● **What you should do**: Pick out every line below that contains the string "width", matching case exactly, and copy each one.

-- begin Provided material --

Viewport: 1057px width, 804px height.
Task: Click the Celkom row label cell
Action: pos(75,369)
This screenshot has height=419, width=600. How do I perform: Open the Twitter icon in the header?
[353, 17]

-- end Provided material --
-- begin Provided material --

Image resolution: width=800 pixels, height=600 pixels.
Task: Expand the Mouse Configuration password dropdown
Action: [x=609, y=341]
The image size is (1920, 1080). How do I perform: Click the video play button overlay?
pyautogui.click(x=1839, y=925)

-- end Provided material --

● **Task answer**:
Viewport: 1057px width, 804px height.
This screenshot has height=419, width=600. How do I perform: Open the Twitter icon in the header?
Image resolution: width=800 pixels, height=600 pixels.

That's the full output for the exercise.